The Stuttgart Daily Leader is a local news website covering Stuttgart, in southeast Arkansas.

== History ==
The website's roots are in the community's print newspaper founded in 1885. It is owned by East Arkansas Broadcasters, via its Arkansas County Broadcasters division, having acquired the newspaper assets from former owner GateHouse Media in September 2019, in advance of GateHouse's November 2019 merger with Gannett. GateHouse ceased its publication of the newspaper on September 6, as negotiations for the sale to new ownership were pending. The Leader's current ownership is shared with KWAK (AM), Stuttgart's first radio station, among other stations in the ACB portfolio. The ACB-owned Leader resumed regular local online news coverage in August 2020.

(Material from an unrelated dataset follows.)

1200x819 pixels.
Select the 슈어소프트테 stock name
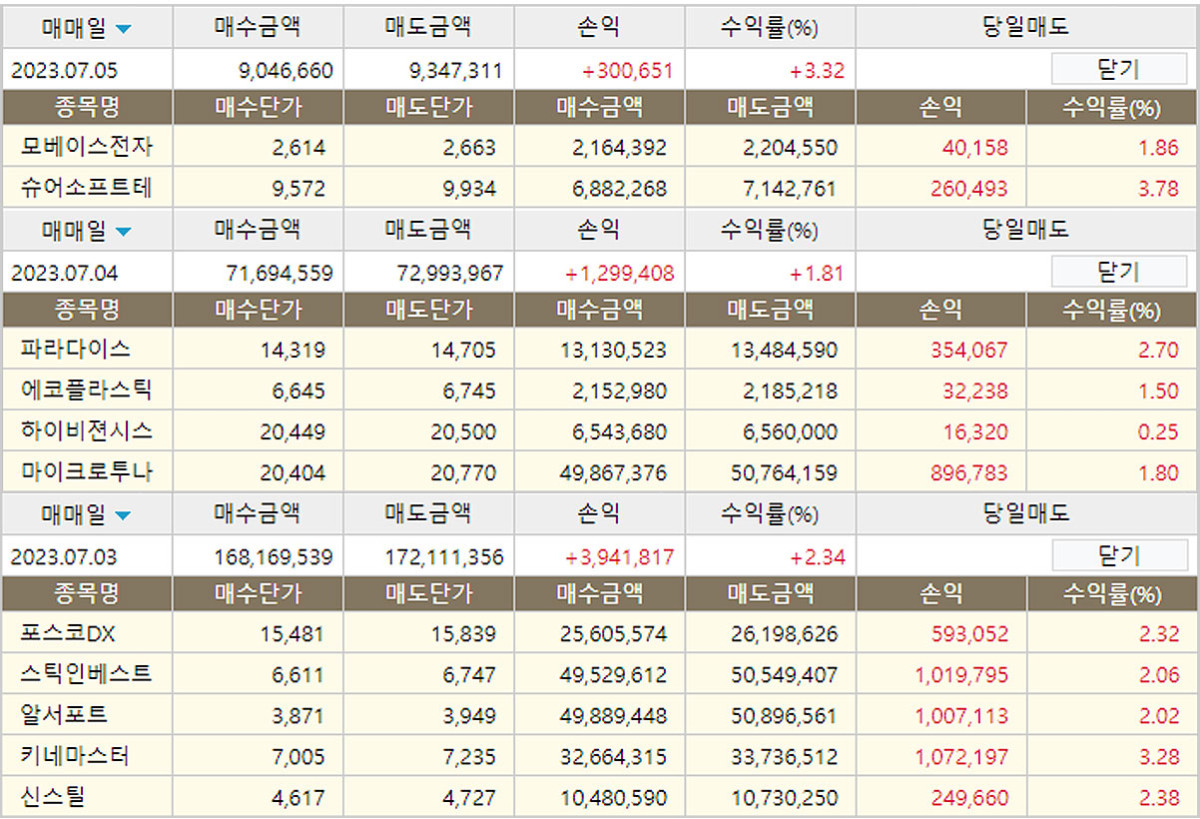(87, 188)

Liberty Group Publishing, an earlier incarnation of GateHouse, acquired the paper from Hollinger in 1997. The Leader primarily focuses on city news, although it also covers Arkansas County news as well. Stuttgart, a predominantly agricultural community and major center of Arkansas's rice growing industry, is located on the Grand Prairie in northern Arkansas County. It began as a colony of German immigrants, and is one of two county seats in Arkansas County alongside DeWitt.